São estes momentos pouco glamorosos que fazem a auto-dúvida crónica perder um pouco da sua autoridade.
| Ponto-chave | Detalhe | Valor para o leitor |
|---|---|---|
| A imprevisibilidade emocional precoce molda a auto-dúvida | Crescer com afeto inconsistente ou oscilações de humor treina o cérebro a monitorizar-se constantemente. | Reduz a vergonha ao enquadrar a auto-dúvida como uma resposta aprendida, não como um defeito. |
| Registar a “meteorologia” emocional cria consciência | Pequenos registos diários revelam como eventos neutros ativam histórias catastróficas. | Dá um ponto de partida prático para mudar a narrativa interna. |
| Experiências seguras reescrevem crenças antigas | Pequenas ações - enviar o email, expressar uma opinião - criam nova evidência emocional. | Mostra que a confiança cresce a partir da experiência, não de esperar sentir-se pronto. |
FAQ:
- Como sei se a minha auto-dúvida vem da imprevisibilidade na infância? Não dá para fazer um teste de laboratório ao teu passado, mas há pistas: o teu humor dependia muito do humor de outra pessoa, sentias que tinhas de “merecer” a calma, e pequenos erros levavam a grandes reações em casa. Se o feedback no presente parece perigo em vez de informação, isso costuma ser um sinal.
- A auto-dúvida crónica pode mesmo mudar na vida adulta? Sim, mas normalmente não só com força de vontade. A mudança vem de uma mistura de insight, novas experiências repetidas e relações onde as tuas emoções são recebidas com consistência em vez de imprevisibilidade. Com o tempo, o teu sistema nervoso atualiza as expectativas.

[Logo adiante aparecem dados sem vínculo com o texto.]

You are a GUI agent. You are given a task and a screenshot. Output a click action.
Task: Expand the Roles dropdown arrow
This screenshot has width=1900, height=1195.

- A auto-dúvida é sempre uma coisa má? Não. Um autoquestionamento saudável ajuda-te a aprender, ouvir e ajustar. O problema é quando a dúvida é automática, global (“estou sempre errado”) e desproporcionada em relação à situação. Aí deixa de ser útil e começa a conduzir a tua vida.
- E se a minha infância não foi “assim tão má”, mas eu sinto isto na mesma? Não precisas de um trauma dramático para o teu cérebro se adaptar à imprevisibilidade emocional. Até uma inconsistência subtil e crónica - seres elogiado num dia e ridicularizado no seguinte - pode moldar silenciosamente o quão seguro te sentes em seres tu.
- Devo confrontar os meus pais sobre isto? É uma escolha muito pessoal. Algumas pessoas acham isso curativo, outras acham retraumatizante. Podes começar por trabalhar os teus próprios padrões, talvez com um terapeuta, antes de decidir se uma conversa te serviria genuinamente agora.